Saudi Arabian student Sultan Attiah finds snow, second home at WVU
MORGANTOWN, W.Va. Sultan Attiah walked into his dorm room in Summit Hall for the first time more than four years ago. As he turned the door knob, he and his new roommate, a fellow West Virginia University freshman from Saudi Arabia he had met only recently, walked into the room.
“It was really tiny,” Attiah admitted. “I thought it would be a problem.”
He saw the community showers and ate an American dinner on his first night. Honestly, Attiah was as nervous as could be.
“When I called my parents and explained the way I felt, they supported me and said it would get better after a few days,” said Attiah, a senior petroleum engineering major graduating in May. “They told me that this was my life that I wasn’t going to be able to be in Saudi Arabia forever; at some point I would have to start your own life.”
Attiah kept his cool around his friends despite feeling uncomfortable. He’d eat hamburgers and pizza, use the community bathroom in Summit Hall and find his way despite doubts in the first two months.
In the end, the words his family’s words of support were right.

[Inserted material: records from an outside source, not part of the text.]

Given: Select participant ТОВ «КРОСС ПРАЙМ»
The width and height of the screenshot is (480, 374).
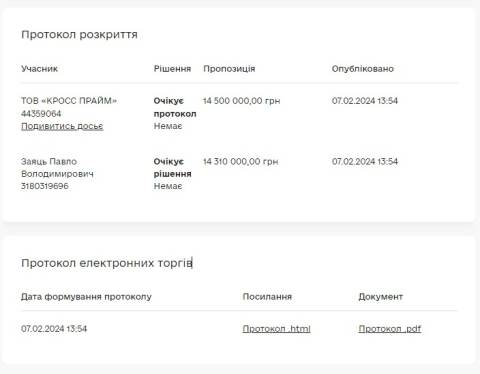Looking at the screenshot, I should click(x=69, y=101).
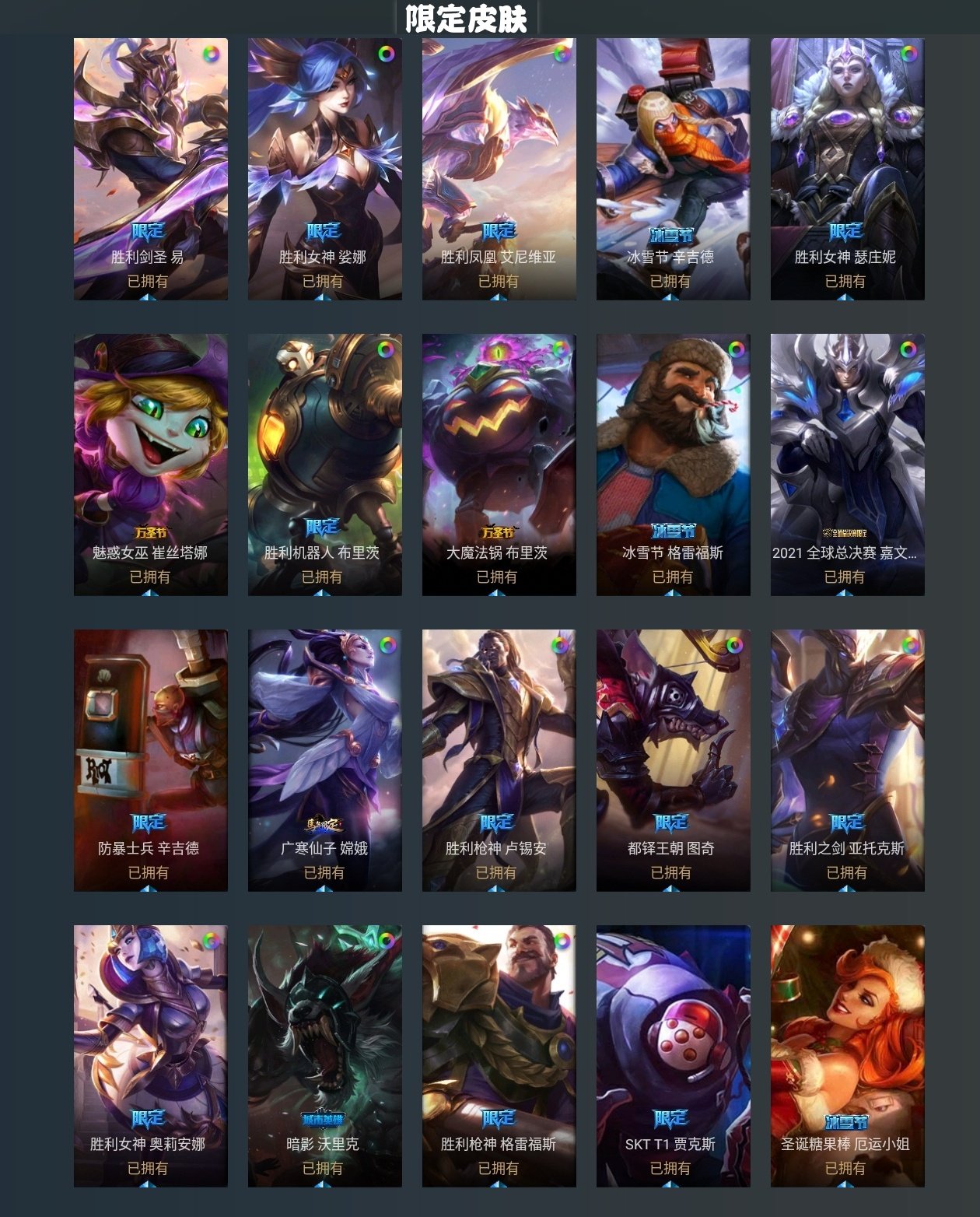Click 已拥有 label on 圣诞糖果棒 厄运小姐
The image size is (980, 1217).
pos(845,1168)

The dorm life ended up helping him transition. He met friends on his floor and said by the end of his second month in Morgantown, he felt comfortable.

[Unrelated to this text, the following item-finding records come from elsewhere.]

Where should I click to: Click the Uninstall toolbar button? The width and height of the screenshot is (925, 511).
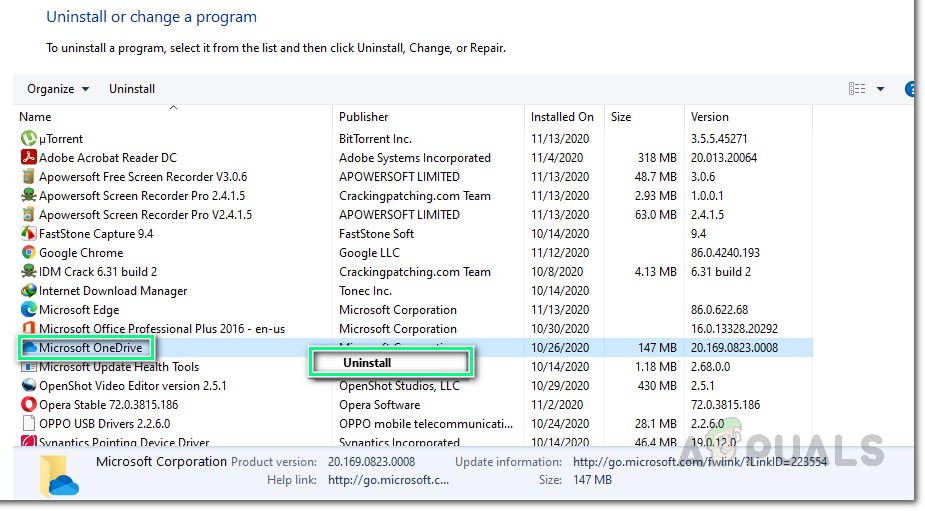pos(132,89)
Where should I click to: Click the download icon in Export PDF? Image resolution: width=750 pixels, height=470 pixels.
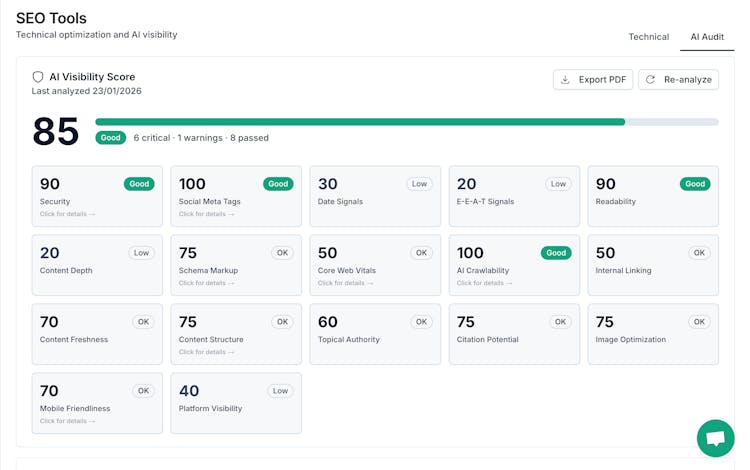(x=565, y=80)
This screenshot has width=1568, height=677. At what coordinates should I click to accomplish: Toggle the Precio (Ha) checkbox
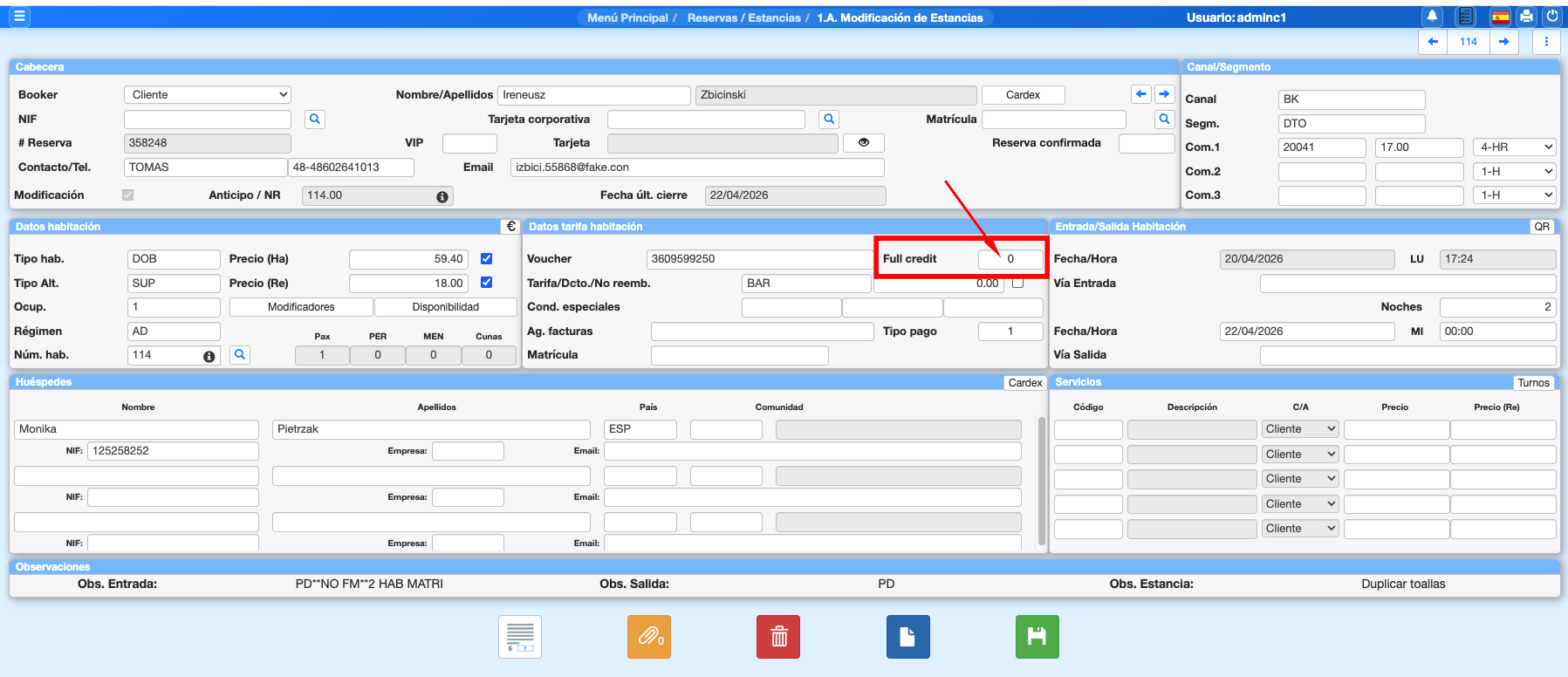pos(487,259)
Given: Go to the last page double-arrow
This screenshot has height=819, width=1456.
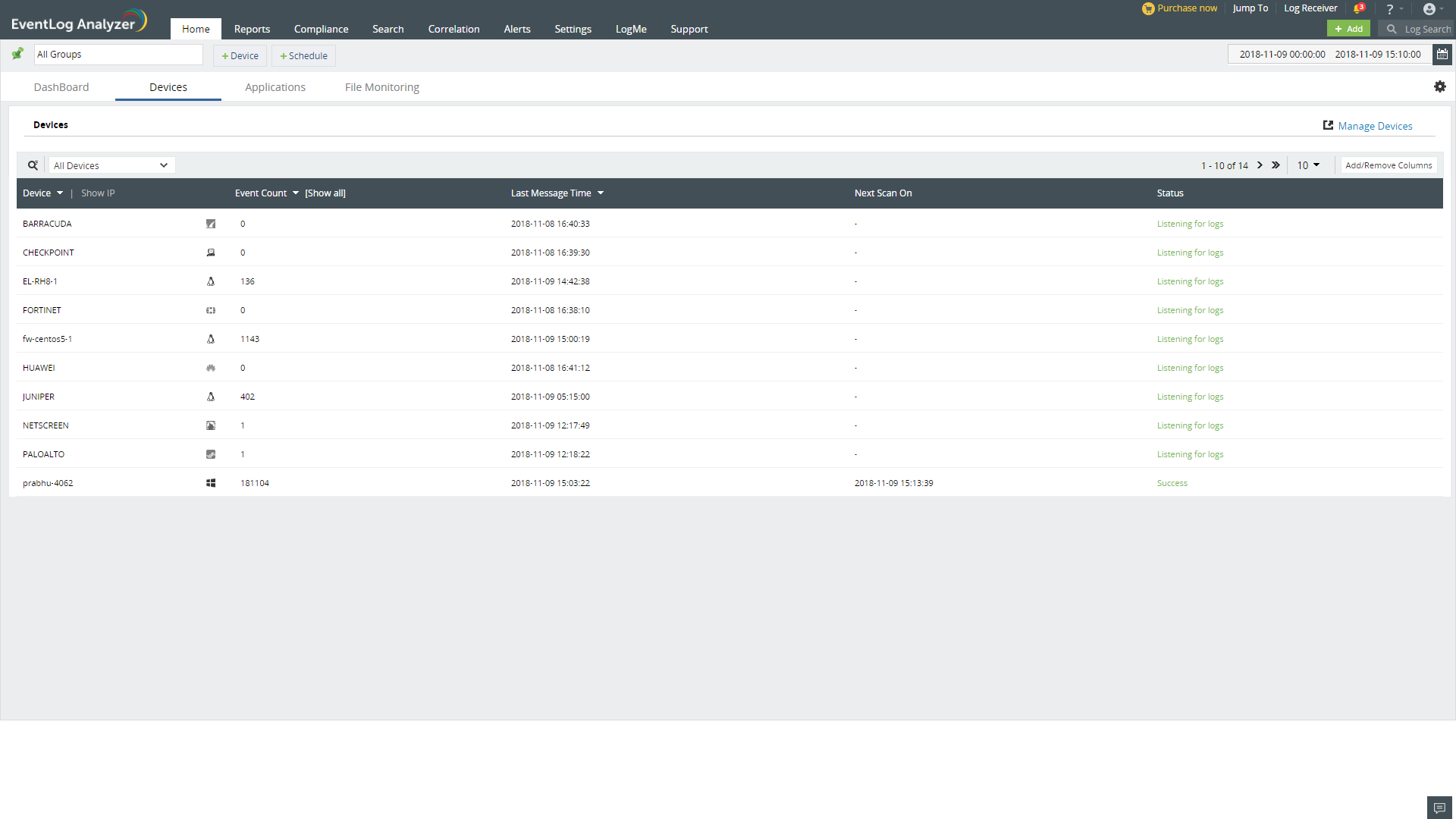Looking at the screenshot, I should click(1276, 165).
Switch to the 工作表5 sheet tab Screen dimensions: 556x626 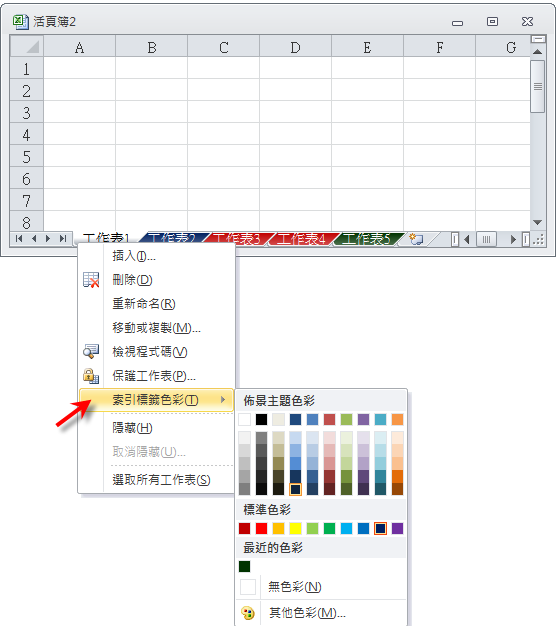click(366, 239)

“Everyone faces difficulties in their lives. When you need someone to talk to, having those people like your family around for 18 years was easy. But, when I came here, it was different,” Attiah said. “We had a course back home about the culture shock and how to deal with it. It’s much different to study it and to experience it. It’s like when you learn another language and don’t use it in real-life situations. When you read it, you understand it; but, once you experience it, it’s a whole lot different.”
While at WVU, he’s learned how to deal with those unlike him. At first, he was reserved when trying to make friends with others from different cultures and backgrounds
Two months into it, he felt comfortable with his new community. While he doesn’t necessarily love the food, Attiah enjoys the fact that he gets to enjoy four different seasons. At home, he said, he only experiences one, maybe one-and-a-half.
Once he got comfortable with his surroundings, Attiah found new friends, involved himself in programs like WELLWVU and took advantage of an internship. Last summer, Attiah spent his time in the U.S. instead of heading back home to take part in an internship with Dresser-Rand, an oil company, in which he spent a month in Houston and another in Olean, N.Y.
“I had a chance to explore myself and see what I can and can’t do. I feel more responsible now, and I don’t think I would do the things that I’ve done if I didn’t have the experience to live far away from my family and study abroad in the U.S.,” he said. “The internship showed me how the real world is working. You can learn the basics and fundamentals in school, but when you move into the industry, it’s much different.”
Attiah, who came to WVU as part of an educational scholarship program at an oil company called Saudi Aramco, will head back home to Saudi Arabia after graduation to start work as an engineer for the company.
“I’ve had a great time at WVU, and I’ve learned a lot,” he said. “I really found a second home.”